The gap between total indifference and wanting something bad enough to bid on it is always going to be more than $.01.

  • I reckon that's empirically false. Shops set prices like $499.99 for a reason.

    (And it has to be theoretically false, otherwise $X is equivalent to $X + $0.01 for all X, and so if you'd buy something at 1c you'd buy it for the contents of your bank account.)

    If you still dispute this, you need to try to explain how a larger price difference can affect your decision. If you'd happily place a $1 bid, and you'd definitely not place a $100 bid, and a 1c difference could never deter you from placing a bid, then... well, how is that possible?

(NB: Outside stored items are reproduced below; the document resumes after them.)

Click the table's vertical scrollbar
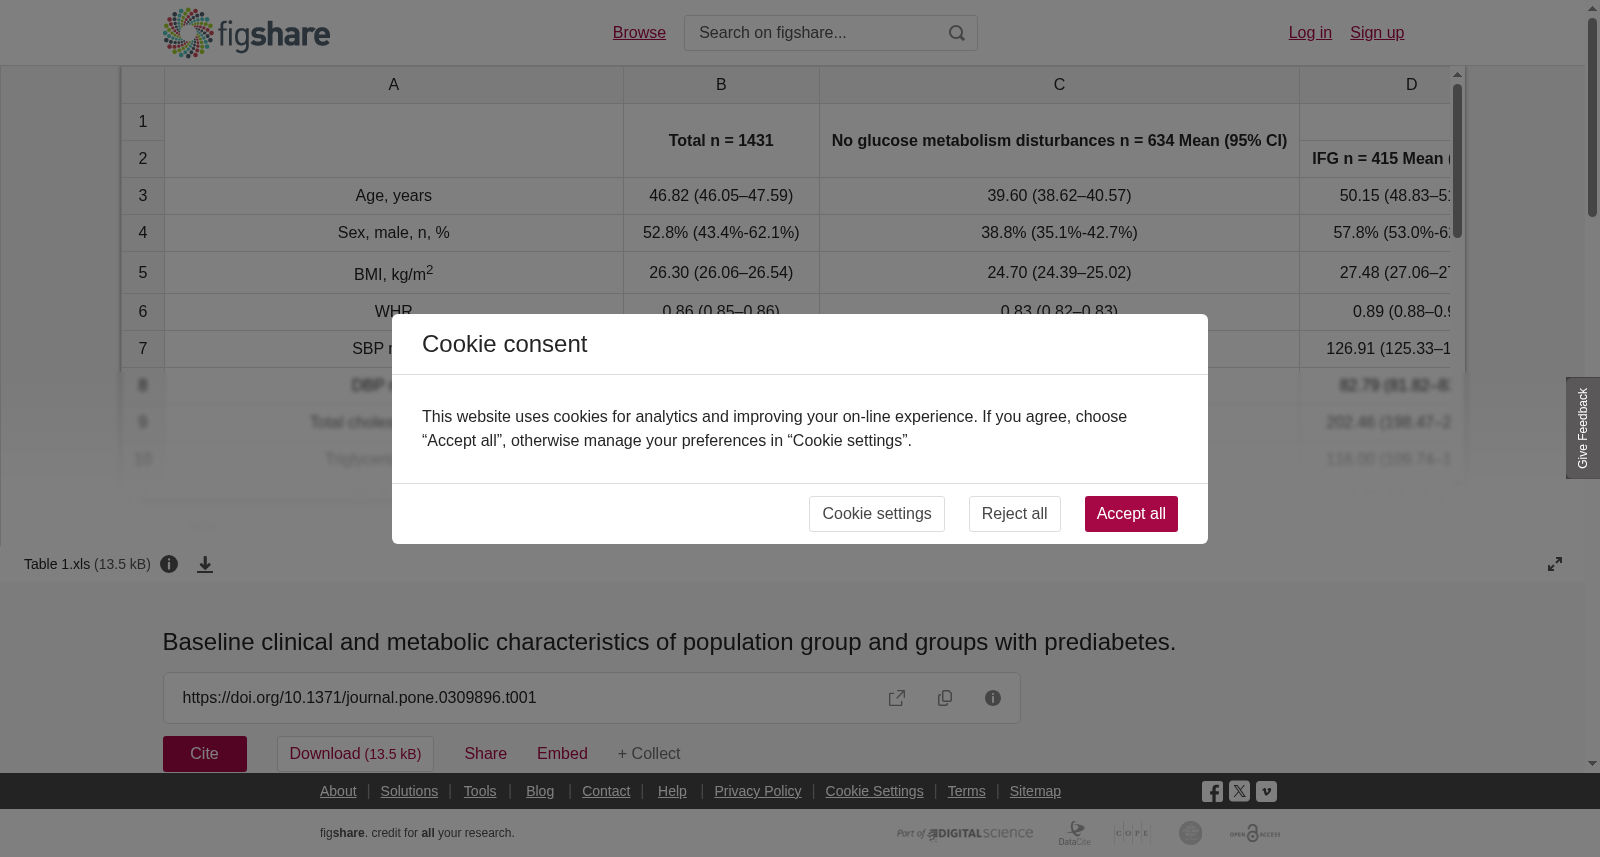Screen dimensions: 1600x857 [1457, 160]
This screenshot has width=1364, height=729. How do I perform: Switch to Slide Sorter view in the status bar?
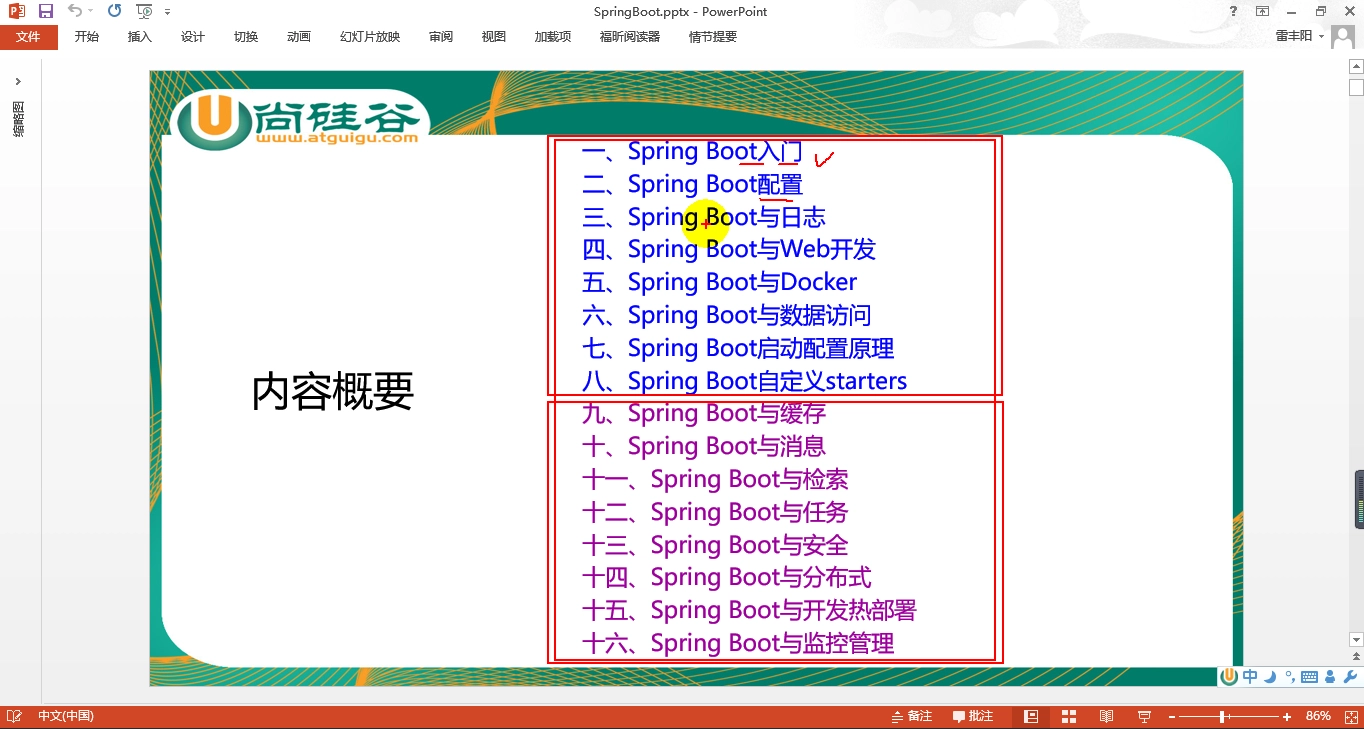coord(1068,716)
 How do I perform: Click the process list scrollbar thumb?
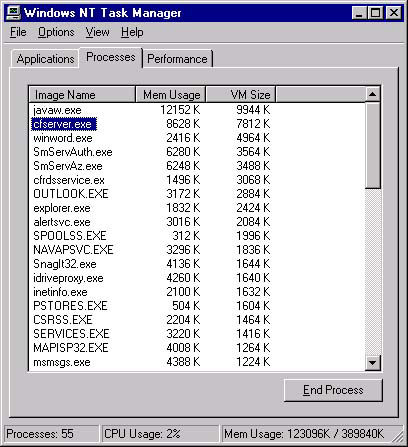point(373,146)
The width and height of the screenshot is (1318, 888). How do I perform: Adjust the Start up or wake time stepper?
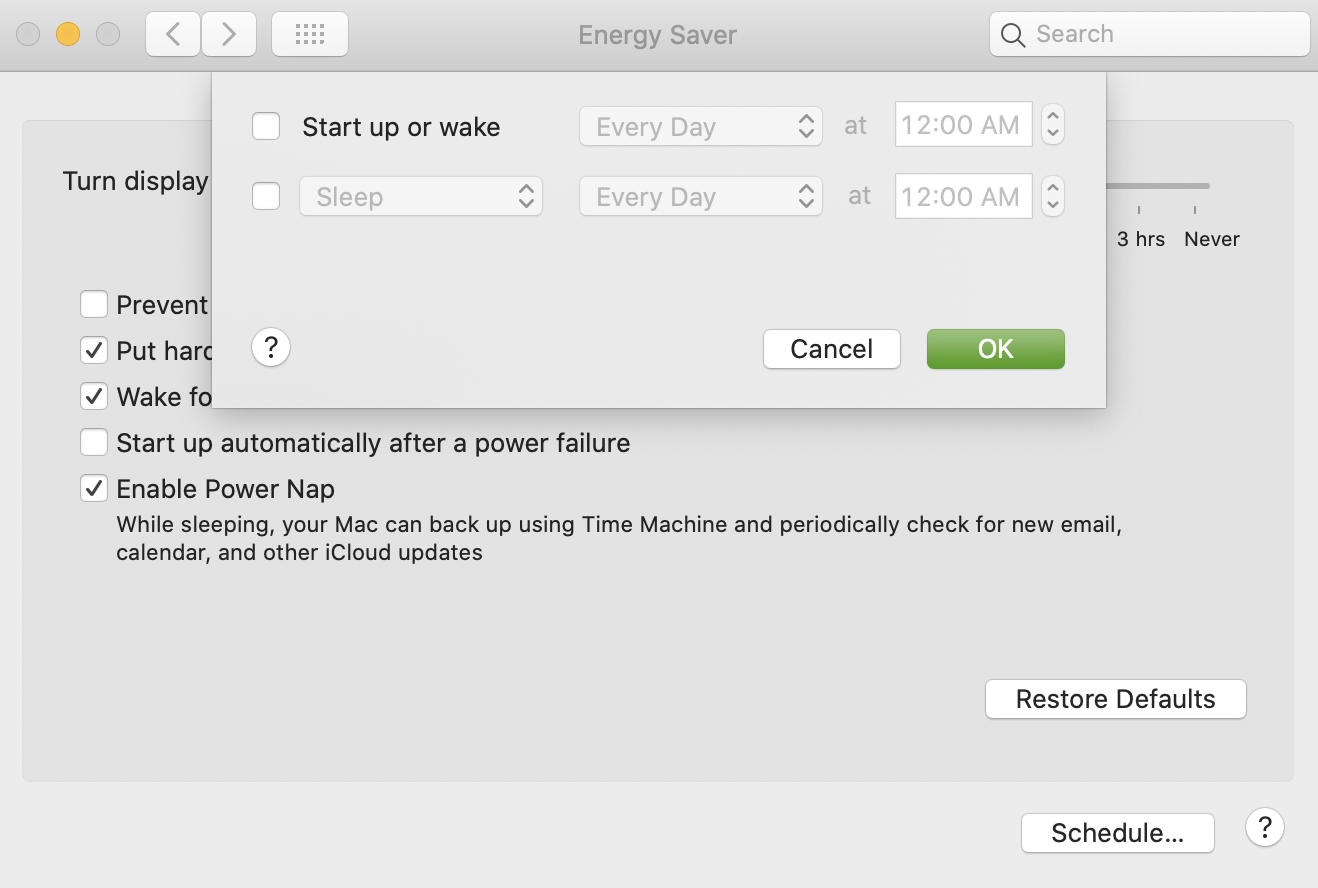point(1052,125)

    • Regarding the last part: it's simple, $1.01 is less than $100

      This process doesn't work endlessly. You can't just add $.01 a billion times and I'd still pay it. But it works once or twice.

      Shops set prices like $499.99 due to funny psychological effects: $499.99 is still a price "in the 400s" while $500 is "in the 500s". Nobody sits down and thinks logically about it and concludes that no, the $.01 difference between $499.99 and $500.00 crosses the line. But people see $499.99 and the brain initially goes "oh, it's only 400-something".